Lee, what age group do you teach?
I used to mentor kids from group homes here in NYC. Don't get me started on child services. Is it any wonder our society is so messed up when we can't even take care of our at risk children?
You felt weird in your forties image this 58 year old man. I jumped in the deep end with the Understanding and Treatment of Victims of Abuse. The bulk of the work is child abuse. I am praying to God it is the most challenging course I will ever take and that the rest of my coarses will go smoother. This Thursday's topic is adult survivors. Think good thoughts, light a candle, say a prayer, but send out any vibe that will help me get through.
In the textbook, whuch isn't all that great, the author matches certain symptoms of csa that can be traced to specific activity within the abusive situation. Guys, i got to tell you, there is an obsession I have that my T and I have not been figuring out (even thugh I suspect he knows but he wants me to discover on my own.) The author lists it to be associated with specific circumstances but not with any other. I will tell you, it is more horrible than I could imagine. I won't say what it is. I can't. My T said once that what happened wasa really bad, that I was tortured. I recall very, very little, but more now that i am skipping down the bloodied primrose path of recovery. It has to do with blood. Anyway, Thursday's class will be interested. Maybe i should take a bottle of valium before I go.

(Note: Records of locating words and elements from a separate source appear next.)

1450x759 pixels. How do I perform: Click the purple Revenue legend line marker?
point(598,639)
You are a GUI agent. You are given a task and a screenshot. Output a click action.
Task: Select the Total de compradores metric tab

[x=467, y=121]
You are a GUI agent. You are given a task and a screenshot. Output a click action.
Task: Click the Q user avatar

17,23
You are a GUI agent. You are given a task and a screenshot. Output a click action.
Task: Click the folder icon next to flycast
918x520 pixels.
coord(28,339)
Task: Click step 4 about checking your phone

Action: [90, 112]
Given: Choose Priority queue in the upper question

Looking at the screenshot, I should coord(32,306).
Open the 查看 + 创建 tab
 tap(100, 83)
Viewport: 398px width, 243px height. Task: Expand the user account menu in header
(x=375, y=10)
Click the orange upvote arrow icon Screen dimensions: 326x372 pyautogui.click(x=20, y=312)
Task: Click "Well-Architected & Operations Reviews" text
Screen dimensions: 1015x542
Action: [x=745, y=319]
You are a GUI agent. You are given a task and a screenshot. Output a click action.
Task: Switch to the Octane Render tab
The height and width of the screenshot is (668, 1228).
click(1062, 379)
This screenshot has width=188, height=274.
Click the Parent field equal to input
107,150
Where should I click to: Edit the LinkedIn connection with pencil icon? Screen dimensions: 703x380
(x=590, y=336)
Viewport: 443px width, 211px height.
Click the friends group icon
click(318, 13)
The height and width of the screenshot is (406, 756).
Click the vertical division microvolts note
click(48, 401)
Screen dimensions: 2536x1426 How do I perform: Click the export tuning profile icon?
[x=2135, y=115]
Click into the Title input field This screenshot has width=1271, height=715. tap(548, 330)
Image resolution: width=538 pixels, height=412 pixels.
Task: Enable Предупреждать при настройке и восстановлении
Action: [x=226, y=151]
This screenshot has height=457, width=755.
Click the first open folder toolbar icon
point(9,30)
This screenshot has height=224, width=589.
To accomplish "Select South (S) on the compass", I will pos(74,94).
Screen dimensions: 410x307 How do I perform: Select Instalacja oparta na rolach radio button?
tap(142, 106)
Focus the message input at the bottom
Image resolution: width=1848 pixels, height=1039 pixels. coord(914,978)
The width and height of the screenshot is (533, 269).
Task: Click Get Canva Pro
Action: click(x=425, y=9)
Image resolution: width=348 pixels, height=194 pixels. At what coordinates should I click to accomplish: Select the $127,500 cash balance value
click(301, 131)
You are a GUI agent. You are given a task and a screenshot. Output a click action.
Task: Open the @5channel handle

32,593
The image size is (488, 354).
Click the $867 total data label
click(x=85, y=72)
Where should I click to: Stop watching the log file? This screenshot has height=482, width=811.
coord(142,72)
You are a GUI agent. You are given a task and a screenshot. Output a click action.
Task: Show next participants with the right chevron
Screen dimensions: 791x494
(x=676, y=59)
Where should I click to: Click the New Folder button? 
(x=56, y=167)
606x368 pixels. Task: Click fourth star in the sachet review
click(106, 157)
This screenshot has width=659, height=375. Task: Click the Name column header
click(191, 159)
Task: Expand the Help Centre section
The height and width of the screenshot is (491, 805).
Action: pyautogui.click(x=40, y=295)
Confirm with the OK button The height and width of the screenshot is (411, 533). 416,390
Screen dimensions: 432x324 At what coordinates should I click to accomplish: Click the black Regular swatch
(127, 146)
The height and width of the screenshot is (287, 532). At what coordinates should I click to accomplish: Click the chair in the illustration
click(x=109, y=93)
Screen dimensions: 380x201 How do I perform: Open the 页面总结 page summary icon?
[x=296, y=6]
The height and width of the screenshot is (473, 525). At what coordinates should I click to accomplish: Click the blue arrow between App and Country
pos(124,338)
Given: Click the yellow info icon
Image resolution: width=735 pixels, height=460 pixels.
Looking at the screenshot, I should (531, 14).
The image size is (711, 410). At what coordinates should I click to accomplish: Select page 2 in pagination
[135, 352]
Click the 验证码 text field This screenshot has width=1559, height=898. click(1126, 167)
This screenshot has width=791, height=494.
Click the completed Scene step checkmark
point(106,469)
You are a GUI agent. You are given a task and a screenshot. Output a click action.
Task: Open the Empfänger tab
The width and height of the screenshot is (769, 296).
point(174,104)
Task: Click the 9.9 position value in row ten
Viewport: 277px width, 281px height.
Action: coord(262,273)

Gary, I know the feelings you've shared. I feel stupid all the time, but the teachers love me because the class can discuss the Stonewall riots in NYC because I remember them firsthand. Or famous abuse cases from the '60's. Eeerg!
However, I use my intellect, wit, etc. to create smoke screens. If they like my class work, they will noit want to know me. I don't understand when some of the studdents want to talk to me or make friends. Gsry, at this time in my life I know i am a dirty glob of flesh with holes for abusive fucking. That's the person i wake up with every day and the person who reacts and responds to others. It took a while for my T to absorb that. He went all cheerleader on me when I started doing well in classes until I finally told him to not talk to me that way as I did not like him making fun of me. Compliments, recognizing good connected with me, does nothing but threaten. He finally said, "Oliver, this is like a minefield to you, isn't it?"
Guys, for the first time this week I have admitted to myself that I am a very emotionally and psycholgically sick man. I know I'm not pathological or psychotic, but I know I am sick. It hurts, but for some reason I am actually relieved.